Everybody wins. The scientific publication process is not ideal to find the best bioinformatics methodology for a given problem. Most predictions are not performed blind as our data sets are so small that separating them in to several disjoints sets for training and testing purposes is not possible or sensible. The structural biology community has started to tackle the problems by establishing a competition called Critical Assessment of protein Structure Prediction (CASP). For example, the solution of the 3D structure of a protein is announced but the data withheld for a couple of months to give computational groups time to submit a prediction which is then evaluated by an independent team. A concluding conferences crowns the best prediction groups. In recent years, systems biology and sequence interpretation produce sufficient data to make similar challenges possible.
The competitions might seen as a sport but may just as well be considered a better way of finding out what works and how far we are from achieving our lofty goals in the community.
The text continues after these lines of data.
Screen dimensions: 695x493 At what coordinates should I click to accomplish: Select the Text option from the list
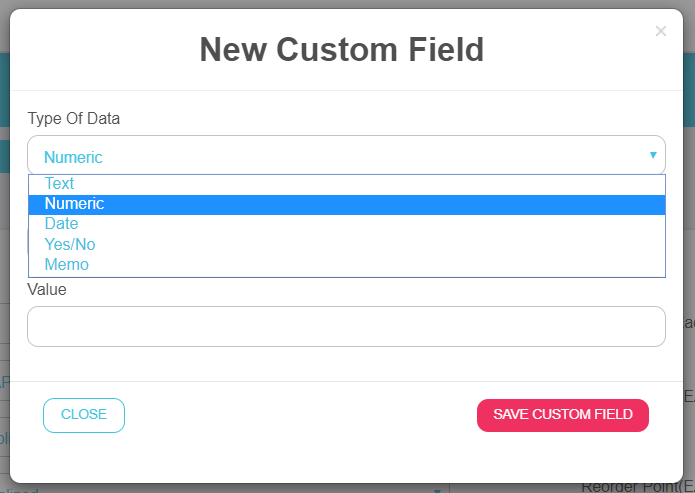[60, 184]
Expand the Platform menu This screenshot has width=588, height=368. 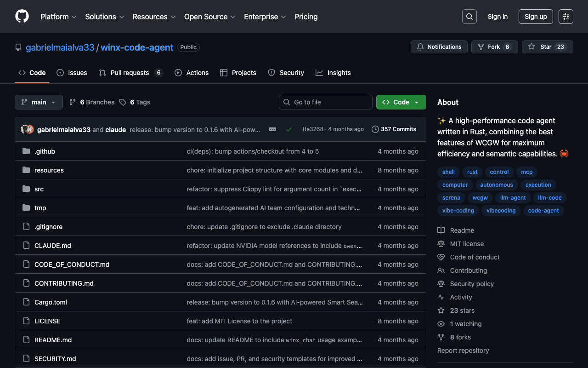[58, 17]
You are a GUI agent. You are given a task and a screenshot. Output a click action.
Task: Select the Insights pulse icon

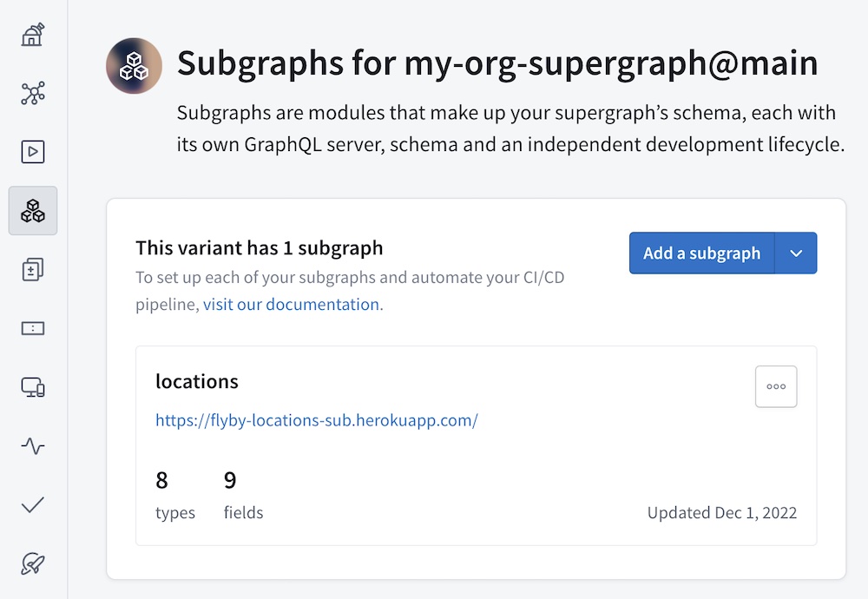pyautogui.click(x=33, y=446)
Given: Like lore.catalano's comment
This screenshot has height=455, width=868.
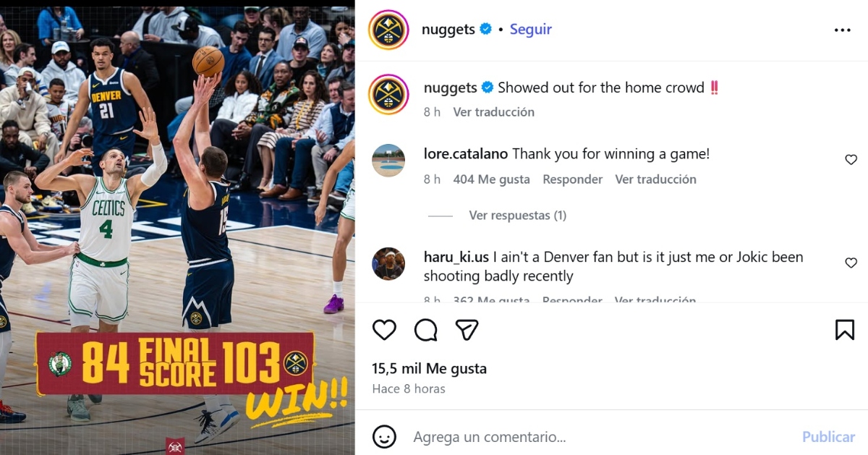Looking at the screenshot, I should tap(851, 160).
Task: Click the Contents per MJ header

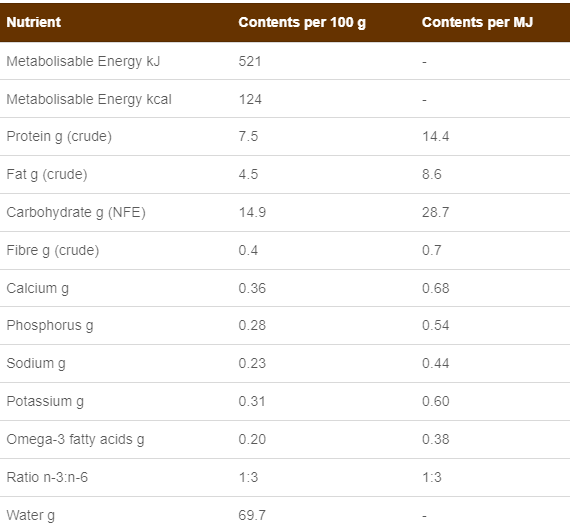Action: click(477, 22)
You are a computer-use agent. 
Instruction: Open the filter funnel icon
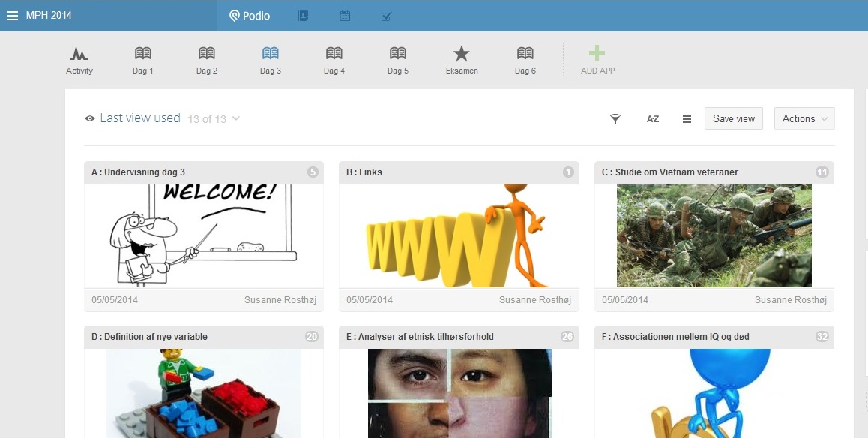click(615, 119)
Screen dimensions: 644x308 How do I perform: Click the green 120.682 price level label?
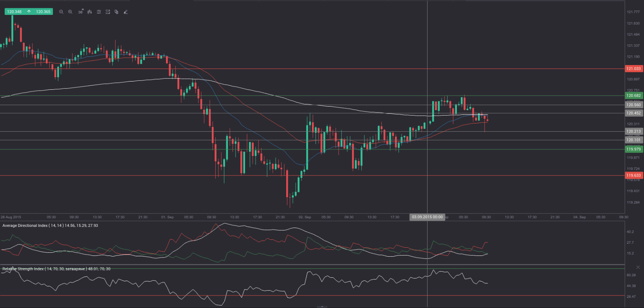click(x=633, y=96)
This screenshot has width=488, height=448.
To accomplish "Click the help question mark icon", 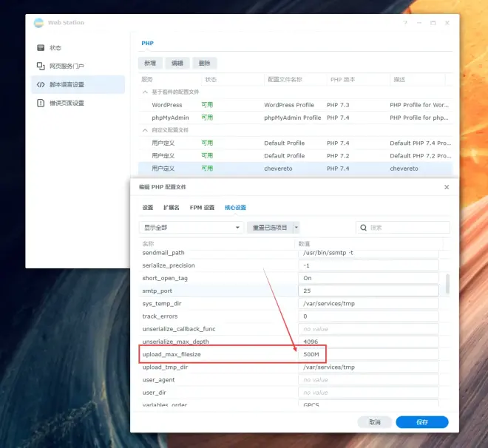I will pyautogui.click(x=405, y=23).
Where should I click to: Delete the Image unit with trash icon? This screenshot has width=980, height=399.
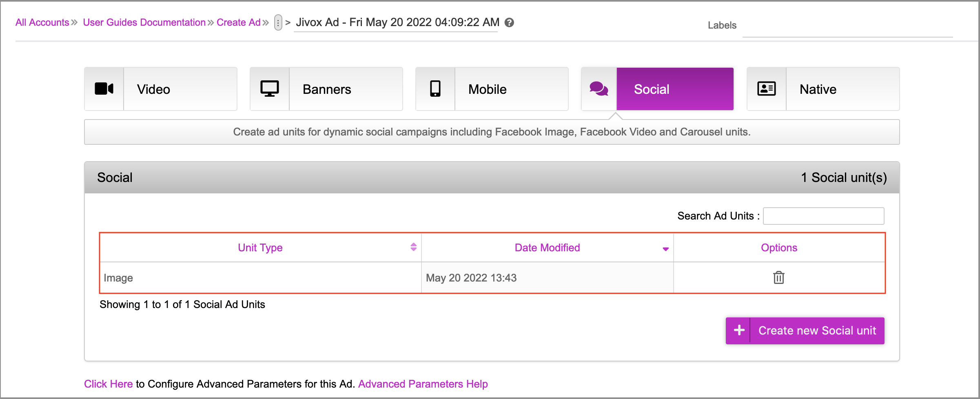click(x=778, y=278)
For some challenges, all groups fail to predict anything useful, or most groups get something right. Homology modelling is now one of problems considered to be solved for a wide range of sequences with reasonable sequence similarities over domains.
Autumn is the season for bioinformatics prediction challenges: DREAM – focused on systems biology, CASP – protein structure prediction – and now CAGI – genome interpretation are all currently open, only the CAPRI for interacting proteins has closed recently. Steven Brenner and John Moult, the key organizers of CAGI are rooted in structural biology and have been active in CASP for many years. Luckily, the interpretation challenge organizers focus on useful challenges and not simply on prizes like the “CAGI Molly” in 2010 shown below. People with a better sense of English than myself can also comment on the acronym.
The CAGI challenges were announced last weekend and include challenges relevant to our EuroEPINOMICS efforts, in particular identification of causal variants in case/control exome sequencing studies of Crohns’s disease and familial studies of lipid metabolism disorders and congenital glaucoma, the latter using whole genome sequencing.